Gustavo Montezano, novo presidente do BNDES - Divulgação/Ministério da Economia
Gustavo Montezano, novo presidente do BNDES Imagem: Divulgação/Ministério da Economia

Rodrigo Viga Gaier

08/07/2019 20h29

RIO DE JANEIRO (Reuters) - O novo presidente do BNDES, Gustavo Montezano, pretende acelerar a venda de participações do banco em empresas, devolver recursos ao Tesouro Nacional, além de explicar a chamada "caixa preta", segundo apresentação interna feita pelo executivo à qual a Reuters teve acesso.

Na apresentação, Montezano declarou que vai trabalhar no banco para a devolução de até R$ 126 bilhões ao Tesouro.

O banco de fomento já aprovou a devolução de R$ 30 bilhões ao Tesouro Nacional. Na última década, o Tesouro irrigou o BNDES com cerca de 500 bilhões de reais que eram repassados em empréstimos subsidiados. Mas recentemente, o banco vem devolvendo parte desses recursos ao governo.
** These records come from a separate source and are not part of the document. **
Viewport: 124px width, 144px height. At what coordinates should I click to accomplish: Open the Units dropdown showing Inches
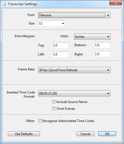[92, 37]
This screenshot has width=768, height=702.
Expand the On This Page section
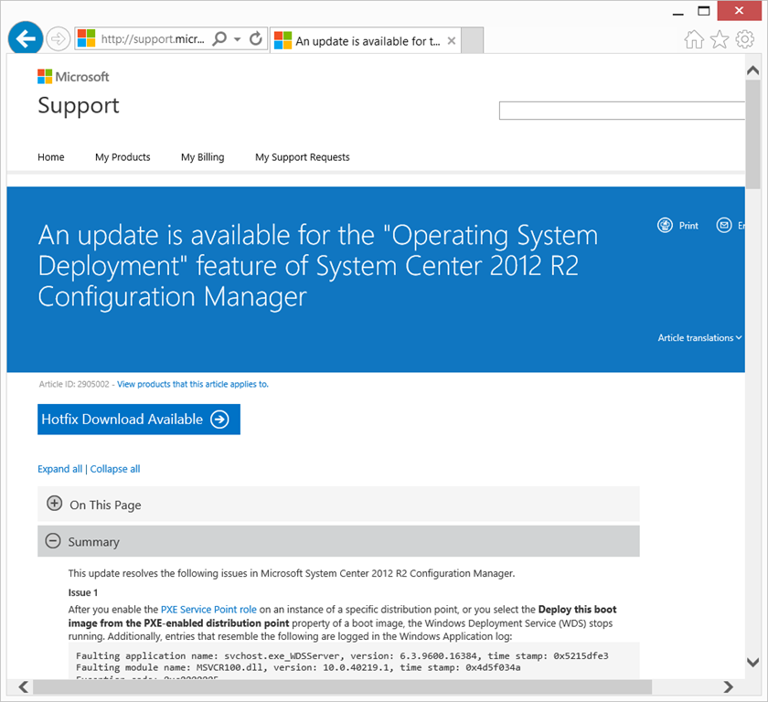(x=55, y=505)
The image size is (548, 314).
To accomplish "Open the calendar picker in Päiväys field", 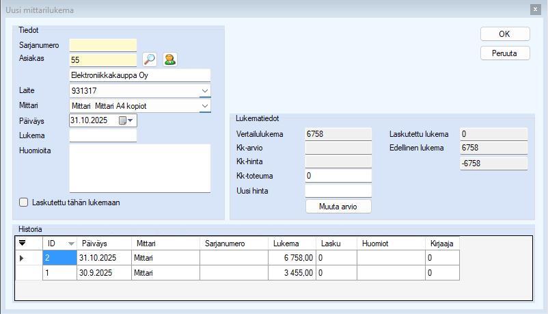I will (126, 120).
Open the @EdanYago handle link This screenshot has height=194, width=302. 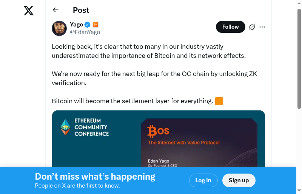point(85,32)
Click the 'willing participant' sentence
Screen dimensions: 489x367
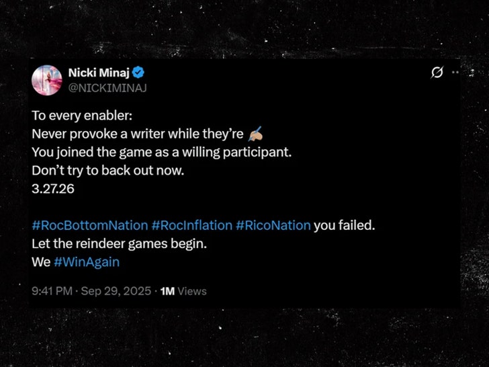tap(161, 152)
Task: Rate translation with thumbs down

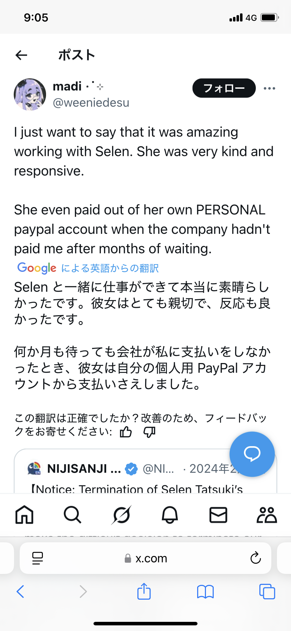Action: tap(149, 432)
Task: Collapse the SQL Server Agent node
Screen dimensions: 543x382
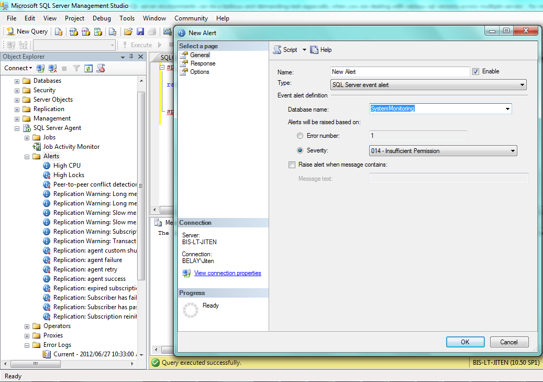Action: tap(18, 127)
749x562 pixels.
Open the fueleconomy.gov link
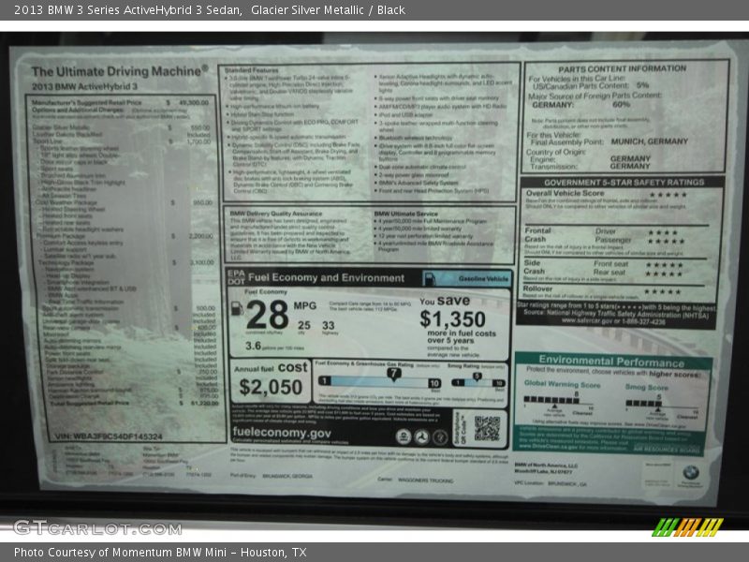click(281, 434)
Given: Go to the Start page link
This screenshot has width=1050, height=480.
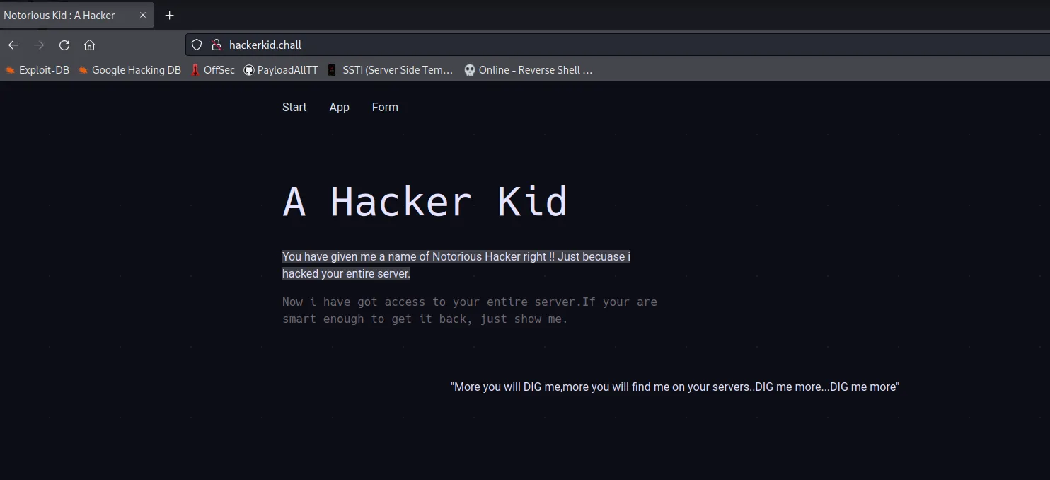Looking at the screenshot, I should coord(294,108).
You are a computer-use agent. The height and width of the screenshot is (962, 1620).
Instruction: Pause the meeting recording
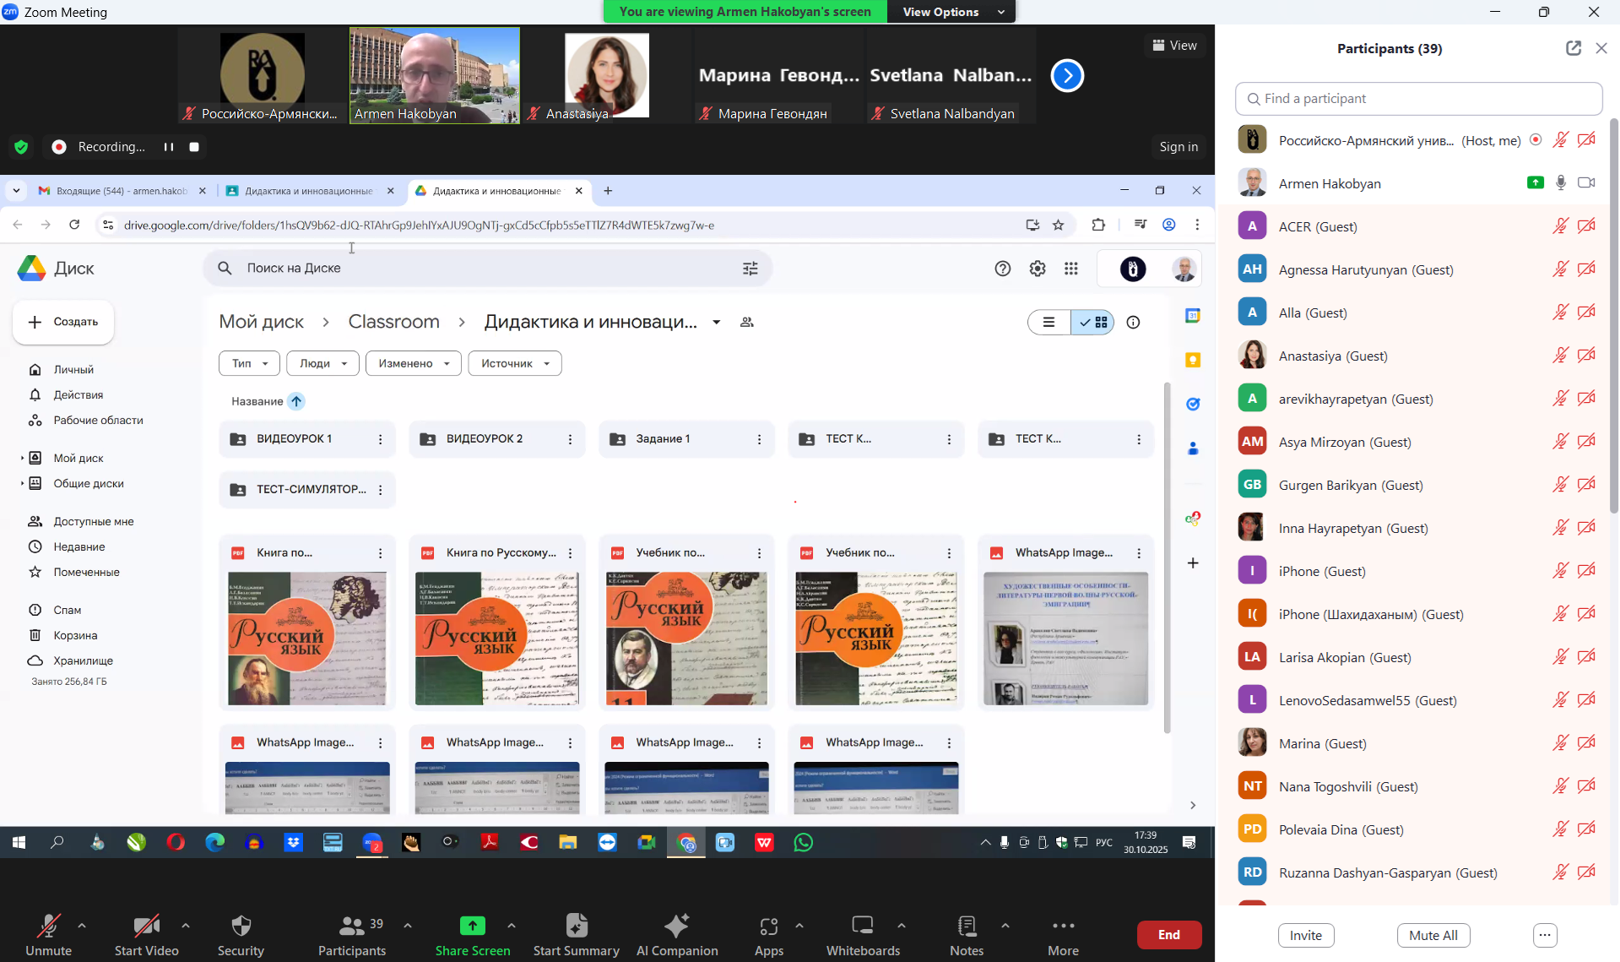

"Ele falou em devolver R$ 126 bilhões. Tem que fazer para chegar a isso. Mas como o desembolso está baixo, acho que é possível", disse uma fonte em condição de sigilo.

Montezano deve tomar posse nos próximos dias, substituindo Joaquim Levy, que deixou o cargo após ter sido criticado em público pelo presidente Jair Bolsonaro.

Venda de participações

Outra meta de Montezano mostrada no documento é acelerar a venda de participações detidas pelo do BNDES por meio de seu braço BNDESPar em empresas como Petrobras e Vale.

"O presidente disse que a ideia é transformar o BNDES numa agência especializada ou banco de serviços do governo, em complemento ao mercado, e que a lucratividade não será mais uma meta", afirmou uma segunda fonte familiarizada com o assunto.

Montezano também definiu como objetivo em até oito semanas "explicar a caixa preta", expressão usada pelo governo Bolsonaro para financiamentos dados pelo banco a empresas brasileiras que prestaram serviços, em sua maioria de engenharia, a países do exterior. Segundo Bolsonaro, os financiamentos tiveram viés ideológico e causaram prejuízos ao país.

Consultado sobre a apresentação feita por Montezano, o BNDES não se manifestou de imediato.